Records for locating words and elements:
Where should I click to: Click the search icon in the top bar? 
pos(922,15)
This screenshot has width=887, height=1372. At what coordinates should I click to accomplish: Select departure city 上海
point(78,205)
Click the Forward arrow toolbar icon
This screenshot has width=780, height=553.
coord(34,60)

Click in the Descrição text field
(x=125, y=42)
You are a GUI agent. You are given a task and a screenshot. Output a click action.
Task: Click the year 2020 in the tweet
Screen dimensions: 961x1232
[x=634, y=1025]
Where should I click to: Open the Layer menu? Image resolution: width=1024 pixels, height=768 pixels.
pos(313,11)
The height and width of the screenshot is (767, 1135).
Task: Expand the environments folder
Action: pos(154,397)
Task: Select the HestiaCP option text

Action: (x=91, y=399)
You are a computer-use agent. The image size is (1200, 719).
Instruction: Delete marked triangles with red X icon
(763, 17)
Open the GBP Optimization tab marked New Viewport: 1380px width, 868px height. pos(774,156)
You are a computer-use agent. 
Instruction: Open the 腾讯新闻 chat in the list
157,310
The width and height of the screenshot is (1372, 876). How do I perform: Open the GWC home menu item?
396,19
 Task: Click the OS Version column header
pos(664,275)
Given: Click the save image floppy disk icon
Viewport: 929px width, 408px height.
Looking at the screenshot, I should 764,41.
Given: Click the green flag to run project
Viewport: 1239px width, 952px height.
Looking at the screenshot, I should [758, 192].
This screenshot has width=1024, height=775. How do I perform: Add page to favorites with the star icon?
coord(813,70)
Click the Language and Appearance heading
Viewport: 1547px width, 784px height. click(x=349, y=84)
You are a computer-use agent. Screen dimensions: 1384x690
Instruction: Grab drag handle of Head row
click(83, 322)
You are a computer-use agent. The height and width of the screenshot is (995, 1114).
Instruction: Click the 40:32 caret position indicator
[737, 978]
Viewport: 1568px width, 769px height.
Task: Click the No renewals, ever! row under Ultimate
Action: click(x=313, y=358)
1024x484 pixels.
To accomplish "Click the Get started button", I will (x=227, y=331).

◆ Set problem
Pull out every line from the start of the records down to the line containing "[x=634, y=1025]", both ends included, and reproduce them without any change.

◆ Reply
Where should I click to: Click the search icon in the top bar? 
pos(922,15)
This screenshot has width=887, height=1372. At what coordinates should I click to accomplish: Select departure city 上海
point(78,205)
Click the Forward arrow toolbar icon
This screenshot has width=780, height=553.
coord(34,60)

Click in the Descrição text field
(x=125, y=42)
You are a GUI agent. You are given a task and a screenshot. Output a click action.
Task: Click the year 2020 in the tweet
Screen dimensions: 961x1232
[x=634, y=1025]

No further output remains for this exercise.